Just my $0.02, but I think you really ought to push back to have
whoever's creating the files upstream do it in one of the manners I
described. This way will be way too error prone. I mean, think about
it: with your current set up you not only can't reliably know if the
creator is finished writing to a file, but you also can't know if even
if they are finished whether the file write was completed successfully.
The creator could have aborted the file write in the middle - either
purposely or inadvertently - and you'll be trying to process an
incomplete file.
You really need to employ *some* method to reliably determine when a
file is successfully uploaded, or you're going to wind up with a very
buggy system.
DR
On 08/17/2011 01:41 PM, Adam Shook wrote:
Sadly, I don't have control over naming the files. They are being ingested in
HDFS by powers out of my control. I'll mess around with the modification times
and see if I can get a good solution.
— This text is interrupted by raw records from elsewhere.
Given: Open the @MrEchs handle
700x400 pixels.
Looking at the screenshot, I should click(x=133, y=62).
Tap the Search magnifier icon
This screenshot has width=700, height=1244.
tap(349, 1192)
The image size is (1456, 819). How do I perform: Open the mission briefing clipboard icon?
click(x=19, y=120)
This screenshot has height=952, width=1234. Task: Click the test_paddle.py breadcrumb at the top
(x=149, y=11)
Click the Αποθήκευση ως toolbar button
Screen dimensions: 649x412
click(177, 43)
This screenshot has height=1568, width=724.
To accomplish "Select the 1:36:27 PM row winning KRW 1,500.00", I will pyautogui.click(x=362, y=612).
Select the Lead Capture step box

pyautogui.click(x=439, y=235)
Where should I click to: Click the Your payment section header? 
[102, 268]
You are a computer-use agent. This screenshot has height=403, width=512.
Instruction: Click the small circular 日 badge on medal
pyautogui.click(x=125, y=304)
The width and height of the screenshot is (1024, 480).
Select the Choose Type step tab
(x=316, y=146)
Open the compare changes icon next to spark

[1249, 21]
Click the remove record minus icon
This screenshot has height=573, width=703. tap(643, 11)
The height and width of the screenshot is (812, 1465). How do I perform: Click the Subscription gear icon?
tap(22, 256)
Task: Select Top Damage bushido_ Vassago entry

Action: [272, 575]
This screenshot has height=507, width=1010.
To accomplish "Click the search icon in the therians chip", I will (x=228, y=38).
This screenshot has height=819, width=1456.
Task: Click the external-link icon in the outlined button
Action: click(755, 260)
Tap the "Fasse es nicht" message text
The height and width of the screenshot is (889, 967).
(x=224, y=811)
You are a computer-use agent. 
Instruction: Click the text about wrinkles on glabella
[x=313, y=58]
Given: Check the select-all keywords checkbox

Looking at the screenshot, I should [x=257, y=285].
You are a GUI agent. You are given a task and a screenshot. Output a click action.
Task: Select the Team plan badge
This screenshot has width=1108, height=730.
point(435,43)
If anyone knows of a way that seems less
hackish, I am all ears.
Thanks, Adam
-----Original Message-----
From: David Rosenstrauch [mailto:dar...@darose.net]
Sent: Wednesday, August 17, 2011 1:22 PM
To: hdfs-user@hadoop.apache.org
Subject: Re: HDFS File being written
On 08/17/2011 12:57 PM, Adam Shook wrote:
Hello All,
Is there any clean way to tell from the API (v0.20.2) that a file in HDFS is
currently being written to? I've seen some exceptions before related to it,
but I was hoping there is a clean way and Google isn't turning anything up for
me.
Thanks!
-- Adam
You might be able to do it to some extent using
FileStatus.getModificationTime()
(http://hadoop.apache.org/common/docs/current/api/org/apache/hadoop/fs/FileStatus.html#getModificationTime()),
but this would really be a hack, IMO, and not something you should rely on.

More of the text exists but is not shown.